治療としては、認知行動療法(CBT)を用いて、思考の癖(「完璧にやらなければ」「今すぐ解決しなければ」)を整え、やることとやらないことの線引きを一緒に練習しました。必要に応じて、脳の興奮を落ち着かせる漢方薬(半夏厚朴湯など)や、短期の抗不安薬・睡眠薬も併用しました。
診療の進め方:
継続的な診療とカウンセリングを組み合わせながら、思考の癖・睡眠・仕事の負担を一緒に整理していきます。必要に応じて漢方薬・HRT の追加を検討し、経過確認を通じて必要な調整を行います。
※症状の程度・治療の反応には個人差があります。
なぜ、薬だけでは足りないのか
「不安感」の背景には、ホルモンの変化だけでなく、思考の癖、生活のリズム、栄養状態、そして心身の負担のかかり方など、いくつもの要因が重なっています。

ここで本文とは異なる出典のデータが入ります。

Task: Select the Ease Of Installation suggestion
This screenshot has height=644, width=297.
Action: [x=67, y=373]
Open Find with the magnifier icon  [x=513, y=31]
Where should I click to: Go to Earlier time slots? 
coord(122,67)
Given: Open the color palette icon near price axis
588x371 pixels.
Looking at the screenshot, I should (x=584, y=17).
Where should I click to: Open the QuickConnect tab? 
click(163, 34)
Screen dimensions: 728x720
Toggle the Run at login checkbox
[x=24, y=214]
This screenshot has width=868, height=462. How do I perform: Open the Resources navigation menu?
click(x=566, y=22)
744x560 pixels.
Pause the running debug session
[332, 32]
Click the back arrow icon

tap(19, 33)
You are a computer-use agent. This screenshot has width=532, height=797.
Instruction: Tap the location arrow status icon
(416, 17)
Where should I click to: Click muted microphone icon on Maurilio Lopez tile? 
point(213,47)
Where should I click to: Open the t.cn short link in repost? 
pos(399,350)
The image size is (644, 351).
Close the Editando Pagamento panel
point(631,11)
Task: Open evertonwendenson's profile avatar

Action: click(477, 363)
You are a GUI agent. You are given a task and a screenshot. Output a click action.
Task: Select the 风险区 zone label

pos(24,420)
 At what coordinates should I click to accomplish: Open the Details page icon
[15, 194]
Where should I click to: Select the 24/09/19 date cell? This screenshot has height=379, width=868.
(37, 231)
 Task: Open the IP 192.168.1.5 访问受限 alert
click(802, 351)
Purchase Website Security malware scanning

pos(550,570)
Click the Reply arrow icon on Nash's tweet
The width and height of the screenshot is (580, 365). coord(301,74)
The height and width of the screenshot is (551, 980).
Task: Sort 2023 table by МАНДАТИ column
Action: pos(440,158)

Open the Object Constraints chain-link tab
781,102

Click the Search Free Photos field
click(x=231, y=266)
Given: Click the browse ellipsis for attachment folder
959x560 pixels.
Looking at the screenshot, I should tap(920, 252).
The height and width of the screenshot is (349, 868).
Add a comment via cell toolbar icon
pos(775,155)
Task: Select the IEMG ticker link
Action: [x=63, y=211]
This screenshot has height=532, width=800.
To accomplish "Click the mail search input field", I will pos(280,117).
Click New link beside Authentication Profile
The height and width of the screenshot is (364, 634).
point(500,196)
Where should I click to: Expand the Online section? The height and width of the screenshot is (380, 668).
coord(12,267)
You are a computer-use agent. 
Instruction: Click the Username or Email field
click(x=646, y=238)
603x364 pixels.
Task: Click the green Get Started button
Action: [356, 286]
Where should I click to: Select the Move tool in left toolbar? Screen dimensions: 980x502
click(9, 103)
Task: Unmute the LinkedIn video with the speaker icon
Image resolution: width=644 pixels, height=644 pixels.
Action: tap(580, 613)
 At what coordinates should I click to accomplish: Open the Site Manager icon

ホルモンのゆらぎには、お薬が届きます。しかし、思考の癖や生活の負担、栄養不足には、お薬だけでは届きません。だから、薬を使っていても「なんとなく不安が残る」「気持ちの余裕が戻らない」という状態が起こりやすいのです。
ビバエルでは、薬に加えて、食事・生活・心まで含めた"あなた全部"を診ることを大切にしています。栄養行動療法で脳と体の土台を整え、認知行動療法(CBT)ベースのカウンセリングで思考の癖と役割の境界線を一緒に整えていきます。
日常ケアのポイント
毎日の生活の中でできるケアは、症状の緩和と予防に役立ちます。無理のない範囲で少しずつ取り入れてみましょう。
- 朝日を浴びる時間をつくる:朝の光は体内時計を整え、セロトニンの分泌を促します。カーテンを開けて朝食を摂る習慣から
- 深呼吸・4-7-8呼吸法:4秒吸って7秒止めて8秒吐く。副交感神経が優位になり、不安の身体反応を落ち着かせます
- タンパク質・鉄・ビタミンB群を意識した食事:脳内神経伝達物質の材料。特に鉄不足は不安を強めるため、注意
- 「今日やらないこと」を先に決める:やることリストより「やらないことリスト」。境界線を引く練習
- カフェイン・アルコールを控えめに:カフェインは不安を増強し、アルコールは睡眠の質を落とします
- 不安の記録をつける:「いつ・どんな場面で・何を考えて不安になったか」を書き出すと、パターンが見えてきます
オンライン診療だからこそできること
「不安な状態で外出するのがつらい」「病院の待合室が怖い」「相談するほどではないかも」——そんな気持ちを抱える方も多くいらっしゃいます。当院のオンライン診療は、こうした「診察室に行くまでのハードル」が高い状態にこそ向き合うための場所です。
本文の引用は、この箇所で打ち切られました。